El rancho estaba casi destruido por la tormenta. Hacía una semana que el
fuego había quemado todo el ñandubayzal. Un rayo traicionero, carcomió el
pajonal y el bicherío se desbandó por la tierra. Luego vino la lluvia, que como
torrente llenó la tierra roja en un guadal de sangre y cenizas.
Victorino Agüero se arremangó para evitar que sus animales escaparan del
corral. Era su único bien. La tierra con su fruto que crecía como la misma vida
y los animales, pocos, que había logrado tener.

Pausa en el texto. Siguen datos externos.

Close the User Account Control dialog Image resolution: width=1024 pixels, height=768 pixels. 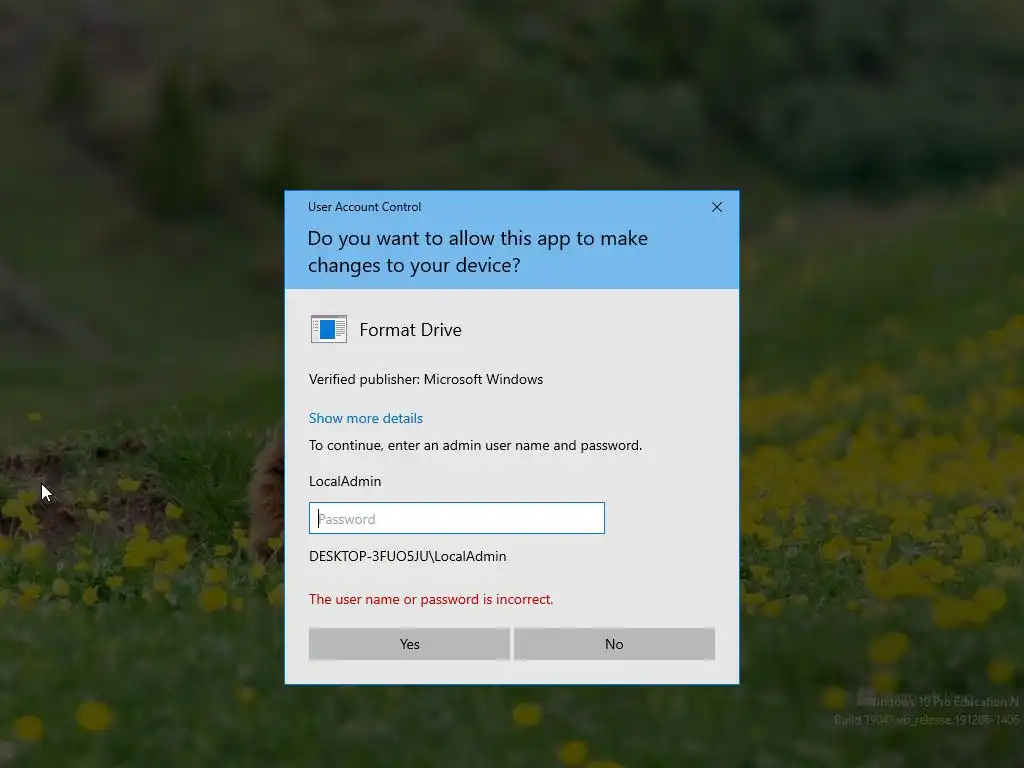(716, 207)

Los monos chillaban entre los pocos árboles chamuscados que habían
quedado en pie.
¡Es lo habitual en la tierra colorada! El trabajo de atrapar cerca de la
orilla los sábalos y peces que se quedaban en el sedal, a veces se prendían
bichos que daban asco por el tufo que producían al estar entreverados vivos y
muertos.
Había amarrado bien la canoa, única forma de salir del bañado. Escampó y
él, fue con mucho cuidado a ver su espinel. Trajo dos peces dorados, lindos
animales. Coleteaban cuando los sacó del río, pero necesitaba comer y
recuperarse de tantos días de sufrir frío y hambre. Sólo comió algo de galleta
seca y enmohecida que le quedaba entre los bártulos que se habían salvado del
fuego y de la tormenta. Apareció el perro medio torrado y flaco como la orilla
de la tapera. El “Truco” fiel compañero siempre regresaba después de las
desgracias que les mandaba ese cielo que podía ser gloria o tormento.

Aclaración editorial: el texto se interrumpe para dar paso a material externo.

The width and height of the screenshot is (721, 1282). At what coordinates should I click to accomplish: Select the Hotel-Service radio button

Se sentó en un tocón en la abertura del rancho, la vieja puerta se había
volado con el viento. Prendió un cigarro forzudo y echó humo a su tristeza de
campesino olvidado.
Cuando se dormitó, el Truco se echó a su lado expectante. Regresaban
primero las aves, los guacamayos y las cotorras. Después se oía el grito de los
simios que peleaban por un lugar en ese desquicio que había dejado el incendio.
Pero olfateaba que cerca había una yarará. La bicha se enroscaba como una
mentira alrededor de una estaca y se quedaba quieta, esperando dar el salto y
engullir al perro o al hombre.
El animal, esperó paciente que se despertara su amo. Al abrir los ojos
se vio de frente con la bicha que lo oteaba como presa. ¡No me vas a
verduguear! ¡Carajo! Se irguió y con destreza le tiró un palo, la yarará se
escapó entre los yuyales que parecían crecer a ritmo enloquecido después de la
lluvia.
Victorino conoce la costumbre de los animales. Prendió una tea y se fue
derechito al gallinero y allí no sólo la vio a la entrometida, sino que se
encontró una boa que se movía contorneándose con uno de sus corderos en las
tripas. ¡Hija y puta! Le dio con la azada en medio del lomo y saltó con fuerza
sobre su cuerpo nervioso y opulento. La yarará se enroscó y se prendió de la
boa que cortada en dos seguía envolviendo al cordero. Ya estaba muerto y la
sangre mojaba el cuerpo de la ladrona.
Con el fuego, le zampó una buena quemazón a los bichos. Se retorcieron
sobre sus huesos como enredaderas de verano. Los cubrió con latas de kerosene y
les prendió fuego. El olor volvió loco a los monos que aullaban de terror.
Truco arrastró a su amo que parecía
enloquecido, lo garroneó para que se alejara.
Entró en el rancho, rebuscó entre el catre para ver si no había otro
animal inesperado, pero se hubiera dado cuenta el perro y ladraría. Se recostó
y junto a él, su amigo. Soñó con la casa de su madre, allá en la villa. Soñó
con una vida mejor, pero sabía que al despertar sólo lo esperaría otra vez su
triste vida. Allí, se escondía de los controles de la policía, después que atravesó
con el facón al Emeterio Maidana en una bailanta de Oberá. No sabía que una
yarará se deslizaba debajo de la cumbrera del rancho para vengar la muerte de
su casal. Su perro agotado estaba dormido.